Multicloud storage drivers
As the multicloud primary storage market emerges, it will evolve quickly over the next few years. The key question dictating the long-term success of this market is whether customers will value the business benefits that a consistent multicloud data service delivers versus the incremental storage-related costs they might incur.
There are various reasons why businesses might want to use multicloud primary storage technology to shift data from one cloud to another. In one example, a major financial services company was fully utilizing AWS, but wanted to use both AWS and Azure instead. It opted for multicloud storage technology to keep web-tier applications on AWS and moved the SQL and analytics tier to Azure, where SQL runs more efficiently. In the future, the financial services provider wants to remain on multicloud storage and, as applications become containerized, looks forward to being able to seamlessly move those applications between heterogeneous clouds.
Containers and the need for persistent storage
Containers provide a simplified approach to virtualization promoted as open source technology by companies such as Docker. They offer a simpler and more standardized resource-isolation approach that enables greater independence and density across a wide variety of heterogeneous cloud infrastructures. Applications based on containers are more portable and easier to maintain, and this approach has quickly become popular among app developers.

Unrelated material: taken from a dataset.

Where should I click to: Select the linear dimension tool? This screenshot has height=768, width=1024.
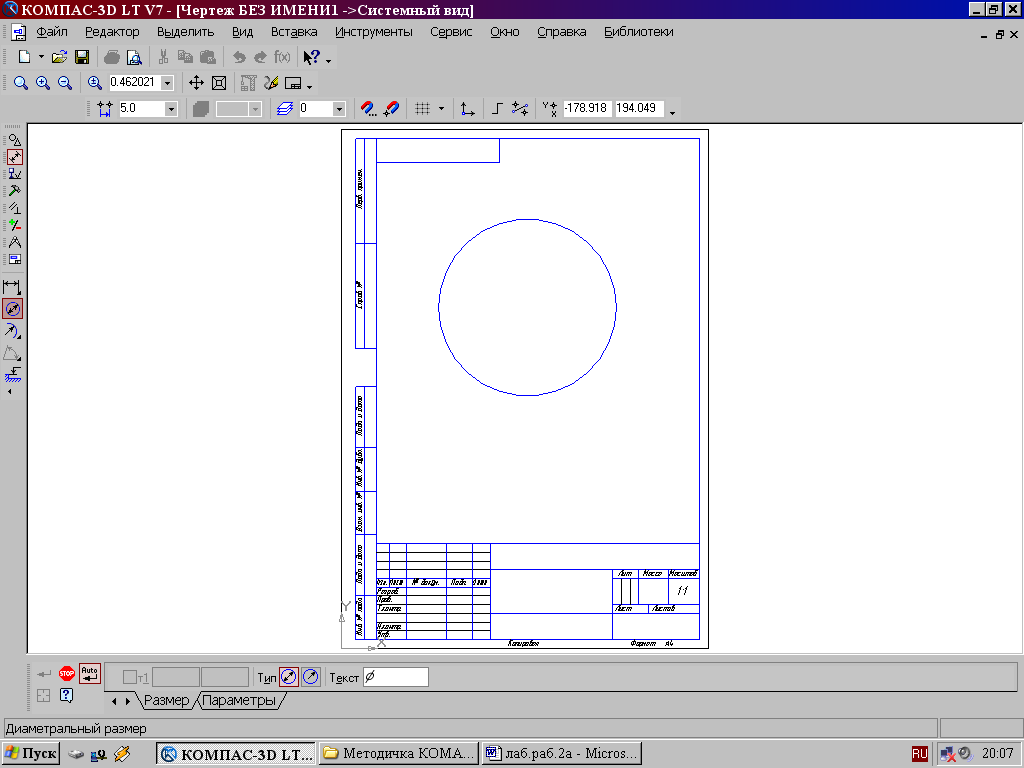click(13, 287)
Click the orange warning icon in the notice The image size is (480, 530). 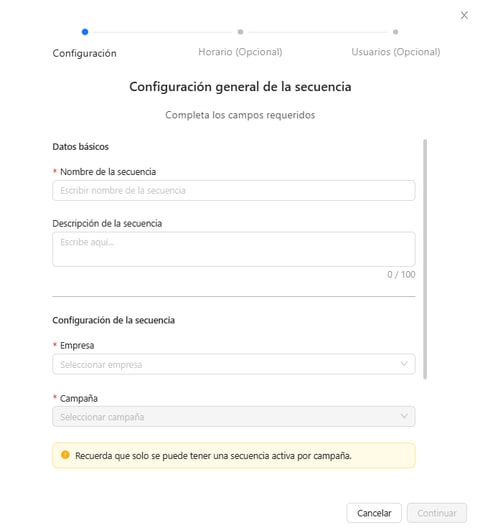tap(65, 455)
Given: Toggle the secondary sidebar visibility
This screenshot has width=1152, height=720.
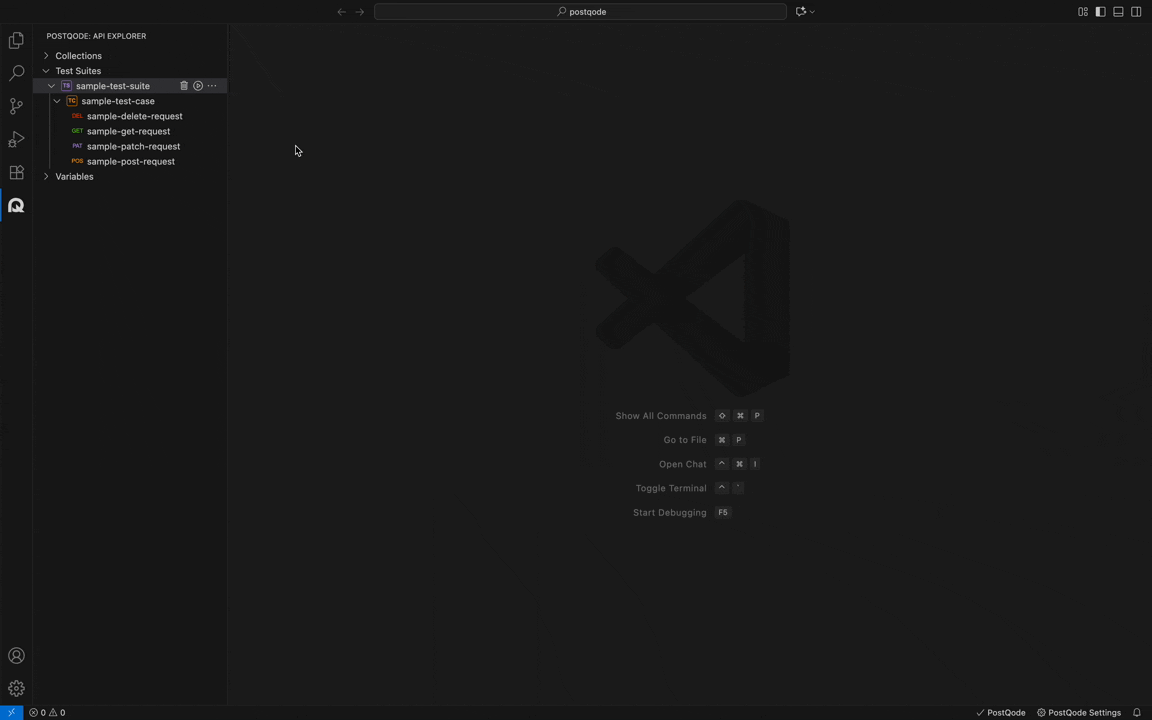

Initially, containers only supported applications where the data required could be created and destroyed along with the launching and closing of the application itself. In order to make containers useful across a wider set of workloads, they needed to support persistent storage assigned to a particular container application. With persistent storage now a supported container feature, cross-cloud replication will become an increasingly important capability to enable application mobility across heterogeneous clouds.
Another driver for multicloud storage is what we see as shifting business alliances. An example would be a major retailer requiring vendors to shift off what is considered a competitor's public cloud infrastructure if they want to continue doing business with the retailer. Mergers and acquisitions could be another form of shifting business alliances. New government regulations regarding data privacy and locality can also create a reason to move data from one cloud to another. All of these scenarios would make shifting data from one public cloud provider to another a business necessity rather than just a nice-to-have.
We expect the multicloud primary storage market will grow rapidly over the next few years as public cloud providers get bigger and businesses increasingly feel like their data is being held hostage. This trend will coincide with the maturing of container-based applications using persistent storage, which should free applications to move easily among public clouds and act as an accelerant to multicloud market growth.